BEGIN MATERIAL SUPPLIED

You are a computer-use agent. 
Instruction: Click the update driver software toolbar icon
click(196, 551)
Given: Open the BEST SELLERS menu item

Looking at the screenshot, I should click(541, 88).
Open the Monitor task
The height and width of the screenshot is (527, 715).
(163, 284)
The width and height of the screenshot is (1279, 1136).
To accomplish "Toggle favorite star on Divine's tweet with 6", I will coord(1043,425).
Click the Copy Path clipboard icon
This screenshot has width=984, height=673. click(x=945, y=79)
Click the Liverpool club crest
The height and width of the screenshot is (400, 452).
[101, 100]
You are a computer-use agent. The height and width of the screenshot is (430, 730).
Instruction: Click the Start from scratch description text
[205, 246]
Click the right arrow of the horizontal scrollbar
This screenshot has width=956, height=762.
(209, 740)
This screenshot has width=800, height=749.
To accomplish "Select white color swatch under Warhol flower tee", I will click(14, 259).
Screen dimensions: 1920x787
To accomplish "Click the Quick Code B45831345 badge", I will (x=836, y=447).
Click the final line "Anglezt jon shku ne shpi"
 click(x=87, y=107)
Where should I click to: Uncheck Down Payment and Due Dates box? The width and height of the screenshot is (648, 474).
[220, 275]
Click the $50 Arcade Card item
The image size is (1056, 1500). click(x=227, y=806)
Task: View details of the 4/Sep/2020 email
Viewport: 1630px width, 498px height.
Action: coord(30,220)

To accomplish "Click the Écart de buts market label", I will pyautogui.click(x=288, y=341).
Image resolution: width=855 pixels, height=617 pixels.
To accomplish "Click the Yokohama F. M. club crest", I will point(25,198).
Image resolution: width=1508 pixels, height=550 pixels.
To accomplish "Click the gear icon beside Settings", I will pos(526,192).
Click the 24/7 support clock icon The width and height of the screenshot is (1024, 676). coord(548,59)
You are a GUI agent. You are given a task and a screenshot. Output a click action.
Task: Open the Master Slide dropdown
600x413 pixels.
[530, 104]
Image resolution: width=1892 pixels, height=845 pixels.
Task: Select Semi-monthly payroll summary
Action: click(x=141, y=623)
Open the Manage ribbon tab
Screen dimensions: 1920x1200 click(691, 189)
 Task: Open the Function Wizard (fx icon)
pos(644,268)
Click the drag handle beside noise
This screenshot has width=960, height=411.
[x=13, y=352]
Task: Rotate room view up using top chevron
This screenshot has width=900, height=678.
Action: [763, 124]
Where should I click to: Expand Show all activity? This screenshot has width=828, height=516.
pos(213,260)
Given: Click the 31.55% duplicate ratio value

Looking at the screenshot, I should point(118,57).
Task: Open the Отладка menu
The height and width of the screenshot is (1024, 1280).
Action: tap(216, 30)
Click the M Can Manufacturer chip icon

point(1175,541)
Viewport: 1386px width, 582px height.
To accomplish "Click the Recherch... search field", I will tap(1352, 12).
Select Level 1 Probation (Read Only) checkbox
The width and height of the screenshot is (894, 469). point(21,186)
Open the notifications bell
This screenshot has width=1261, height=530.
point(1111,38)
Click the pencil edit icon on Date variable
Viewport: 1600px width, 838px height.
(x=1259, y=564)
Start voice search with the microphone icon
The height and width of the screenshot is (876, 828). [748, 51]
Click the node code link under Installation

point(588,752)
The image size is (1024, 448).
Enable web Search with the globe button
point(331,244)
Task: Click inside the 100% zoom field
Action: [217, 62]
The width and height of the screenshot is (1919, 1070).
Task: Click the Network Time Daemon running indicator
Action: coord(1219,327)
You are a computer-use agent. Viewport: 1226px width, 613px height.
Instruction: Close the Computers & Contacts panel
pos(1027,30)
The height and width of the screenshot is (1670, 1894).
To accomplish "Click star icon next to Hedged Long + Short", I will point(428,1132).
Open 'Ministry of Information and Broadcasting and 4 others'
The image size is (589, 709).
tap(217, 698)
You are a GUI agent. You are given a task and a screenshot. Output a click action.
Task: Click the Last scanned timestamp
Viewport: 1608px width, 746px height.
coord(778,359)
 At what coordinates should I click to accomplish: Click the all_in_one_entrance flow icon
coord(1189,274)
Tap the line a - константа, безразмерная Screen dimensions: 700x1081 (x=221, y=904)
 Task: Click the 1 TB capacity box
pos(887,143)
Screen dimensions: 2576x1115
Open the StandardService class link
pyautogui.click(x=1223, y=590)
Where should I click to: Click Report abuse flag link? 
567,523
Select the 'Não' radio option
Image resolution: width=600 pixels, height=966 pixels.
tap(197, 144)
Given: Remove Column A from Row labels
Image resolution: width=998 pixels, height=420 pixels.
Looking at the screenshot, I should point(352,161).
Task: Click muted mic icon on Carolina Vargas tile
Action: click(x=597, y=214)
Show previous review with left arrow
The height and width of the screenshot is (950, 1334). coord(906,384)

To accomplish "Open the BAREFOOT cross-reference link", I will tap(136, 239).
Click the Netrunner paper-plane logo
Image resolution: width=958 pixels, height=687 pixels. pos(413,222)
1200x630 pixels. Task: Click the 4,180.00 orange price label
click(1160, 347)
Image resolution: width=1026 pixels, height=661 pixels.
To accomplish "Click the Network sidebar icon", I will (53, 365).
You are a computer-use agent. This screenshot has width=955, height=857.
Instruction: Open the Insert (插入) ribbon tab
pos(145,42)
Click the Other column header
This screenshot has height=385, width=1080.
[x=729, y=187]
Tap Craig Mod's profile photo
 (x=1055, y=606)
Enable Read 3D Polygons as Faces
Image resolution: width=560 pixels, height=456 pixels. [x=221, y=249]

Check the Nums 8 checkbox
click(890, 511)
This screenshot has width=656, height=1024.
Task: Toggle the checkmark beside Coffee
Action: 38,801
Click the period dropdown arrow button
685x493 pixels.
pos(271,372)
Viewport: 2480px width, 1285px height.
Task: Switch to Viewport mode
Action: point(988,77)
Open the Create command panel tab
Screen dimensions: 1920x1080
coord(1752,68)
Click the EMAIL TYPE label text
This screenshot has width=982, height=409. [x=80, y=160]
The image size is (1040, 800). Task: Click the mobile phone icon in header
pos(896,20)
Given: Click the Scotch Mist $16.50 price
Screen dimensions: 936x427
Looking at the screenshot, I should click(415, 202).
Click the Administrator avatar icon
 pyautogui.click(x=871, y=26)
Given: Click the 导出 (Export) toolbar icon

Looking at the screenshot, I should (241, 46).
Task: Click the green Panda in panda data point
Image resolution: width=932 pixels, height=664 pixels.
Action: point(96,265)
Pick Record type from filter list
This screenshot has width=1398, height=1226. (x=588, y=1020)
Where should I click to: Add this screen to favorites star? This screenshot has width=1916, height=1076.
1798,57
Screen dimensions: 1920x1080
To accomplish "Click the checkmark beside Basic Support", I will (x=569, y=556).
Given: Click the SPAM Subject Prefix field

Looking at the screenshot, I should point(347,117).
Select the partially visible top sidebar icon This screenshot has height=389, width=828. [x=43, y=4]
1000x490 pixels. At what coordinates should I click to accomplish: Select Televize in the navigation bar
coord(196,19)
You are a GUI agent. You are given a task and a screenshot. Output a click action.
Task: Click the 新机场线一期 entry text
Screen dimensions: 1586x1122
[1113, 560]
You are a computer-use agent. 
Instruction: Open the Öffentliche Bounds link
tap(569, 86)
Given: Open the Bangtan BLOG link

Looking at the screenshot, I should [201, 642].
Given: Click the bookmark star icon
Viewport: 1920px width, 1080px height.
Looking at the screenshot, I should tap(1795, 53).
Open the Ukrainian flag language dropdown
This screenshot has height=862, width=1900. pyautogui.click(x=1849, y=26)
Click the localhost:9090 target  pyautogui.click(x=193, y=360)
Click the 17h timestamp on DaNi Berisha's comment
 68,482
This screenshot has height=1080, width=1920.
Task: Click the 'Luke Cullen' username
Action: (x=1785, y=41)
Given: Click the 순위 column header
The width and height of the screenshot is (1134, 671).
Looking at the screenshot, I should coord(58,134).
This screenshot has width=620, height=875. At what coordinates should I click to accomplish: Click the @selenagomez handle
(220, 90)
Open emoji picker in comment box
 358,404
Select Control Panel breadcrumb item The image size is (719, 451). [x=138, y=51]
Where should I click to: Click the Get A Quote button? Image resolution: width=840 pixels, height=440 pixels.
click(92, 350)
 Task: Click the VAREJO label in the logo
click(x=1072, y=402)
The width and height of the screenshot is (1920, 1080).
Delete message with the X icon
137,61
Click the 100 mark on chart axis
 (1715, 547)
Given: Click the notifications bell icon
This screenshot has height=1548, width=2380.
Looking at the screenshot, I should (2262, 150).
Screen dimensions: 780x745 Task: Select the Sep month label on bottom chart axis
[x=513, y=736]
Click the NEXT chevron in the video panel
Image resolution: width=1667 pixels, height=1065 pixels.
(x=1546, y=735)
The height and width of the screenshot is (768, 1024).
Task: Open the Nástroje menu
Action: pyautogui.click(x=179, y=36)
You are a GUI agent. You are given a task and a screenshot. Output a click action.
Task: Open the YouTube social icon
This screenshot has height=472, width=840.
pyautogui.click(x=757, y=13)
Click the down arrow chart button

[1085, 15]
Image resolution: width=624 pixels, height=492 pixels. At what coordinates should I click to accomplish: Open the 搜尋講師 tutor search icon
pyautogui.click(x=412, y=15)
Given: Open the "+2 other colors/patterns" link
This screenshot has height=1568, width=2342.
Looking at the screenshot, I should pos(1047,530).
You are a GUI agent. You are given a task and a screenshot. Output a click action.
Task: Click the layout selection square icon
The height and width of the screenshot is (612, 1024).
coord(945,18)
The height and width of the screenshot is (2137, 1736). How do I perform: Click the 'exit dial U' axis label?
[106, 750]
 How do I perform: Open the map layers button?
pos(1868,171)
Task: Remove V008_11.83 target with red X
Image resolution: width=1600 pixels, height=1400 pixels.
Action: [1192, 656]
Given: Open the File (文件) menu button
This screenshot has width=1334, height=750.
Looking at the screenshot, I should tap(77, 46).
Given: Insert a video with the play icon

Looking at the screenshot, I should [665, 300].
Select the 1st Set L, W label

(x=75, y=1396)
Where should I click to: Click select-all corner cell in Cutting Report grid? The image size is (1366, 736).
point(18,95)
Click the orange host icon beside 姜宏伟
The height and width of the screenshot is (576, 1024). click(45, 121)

END MATERIAL SUPPLIED

■ REQUIRED WORK ■
Write out the rows from the line with "Where should I click to: Uncheck" to the line with "Action: click(x=141, y=623)" again, swapping "Master Slide" for "Slide Layout" and keeping everything else the same.

■ WRITTEN SOLUTION ■
Where should I click to: Uncheck Down Payment and Due Dates box? The width and height of the screenshot is (648, 474).
[220, 275]
Click the $50 Arcade Card item
The image size is (1056, 1500). click(x=227, y=806)
Task: View details of the 4/Sep/2020 email
Viewport: 1630px width, 498px height.
Action: coord(30,220)

To accomplish "Click the Écart de buts market label", I will pyautogui.click(x=288, y=341).
Image resolution: width=855 pixels, height=617 pixels.
To accomplish "Click the Yokohama F. M. club crest", I will point(25,198).
Image resolution: width=1508 pixels, height=550 pixels.
To accomplish "Click the gear icon beside Settings", I will pos(526,192).
Click the 24/7 support clock icon The width and height of the screenshot is (1024, 676). coord(548,59)
You are a GUI agent. You are given a task and a screenshot. Output a click action.
Task: Open the Slide Layout dropdown
600x413 pixels.
[530, 104]
Image resolution: width=1892 pixels, height=845 pixels.
Task: Select Semi-monthly payroll summary
Action: click(x=141, y=623)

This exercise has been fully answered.